**Task instructions:** Retype the stretch of entries from the line that contains "Open the 封包比对" through the line that contains "Action: click(1612, 587)", both included, with nothing altered.

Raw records
⁂
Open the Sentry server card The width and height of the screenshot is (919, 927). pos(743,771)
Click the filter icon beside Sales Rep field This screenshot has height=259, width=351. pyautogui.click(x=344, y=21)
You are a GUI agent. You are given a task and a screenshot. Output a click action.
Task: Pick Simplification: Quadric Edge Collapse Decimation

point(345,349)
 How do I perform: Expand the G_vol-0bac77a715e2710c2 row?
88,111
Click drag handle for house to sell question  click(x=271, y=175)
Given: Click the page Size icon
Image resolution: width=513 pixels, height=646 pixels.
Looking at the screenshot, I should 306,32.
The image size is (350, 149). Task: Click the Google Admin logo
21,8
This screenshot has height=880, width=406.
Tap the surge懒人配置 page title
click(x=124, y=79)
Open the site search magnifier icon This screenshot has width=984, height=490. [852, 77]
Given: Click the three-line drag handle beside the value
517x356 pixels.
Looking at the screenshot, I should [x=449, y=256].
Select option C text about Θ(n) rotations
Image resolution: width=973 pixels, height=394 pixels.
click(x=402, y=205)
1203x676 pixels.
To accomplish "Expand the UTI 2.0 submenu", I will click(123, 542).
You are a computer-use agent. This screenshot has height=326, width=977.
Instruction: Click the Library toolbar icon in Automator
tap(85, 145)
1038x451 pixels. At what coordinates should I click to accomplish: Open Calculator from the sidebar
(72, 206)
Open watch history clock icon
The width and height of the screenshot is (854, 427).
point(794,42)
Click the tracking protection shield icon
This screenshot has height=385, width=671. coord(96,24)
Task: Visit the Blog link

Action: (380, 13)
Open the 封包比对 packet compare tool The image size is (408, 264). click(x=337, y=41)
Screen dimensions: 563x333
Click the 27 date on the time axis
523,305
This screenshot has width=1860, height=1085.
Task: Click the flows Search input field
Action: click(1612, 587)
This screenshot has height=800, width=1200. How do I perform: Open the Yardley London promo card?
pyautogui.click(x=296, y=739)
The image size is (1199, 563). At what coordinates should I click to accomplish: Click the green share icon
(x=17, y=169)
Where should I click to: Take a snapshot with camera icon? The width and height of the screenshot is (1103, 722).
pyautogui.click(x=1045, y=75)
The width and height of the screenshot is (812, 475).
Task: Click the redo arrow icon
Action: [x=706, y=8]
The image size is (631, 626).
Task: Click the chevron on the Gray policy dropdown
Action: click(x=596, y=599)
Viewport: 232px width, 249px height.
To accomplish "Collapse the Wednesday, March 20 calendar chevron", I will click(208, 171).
⁂
**Answer below:**
Open the 封包比对 packet compare tool The image size is (408, 264). click(x=337, y=41)
Screen dimensions: 563x333
Click the 27 date on the time axis
523,305
This screenshot has width=1860, height=1085.
Task: Click the flows Search input field
Action: click(1612, 587)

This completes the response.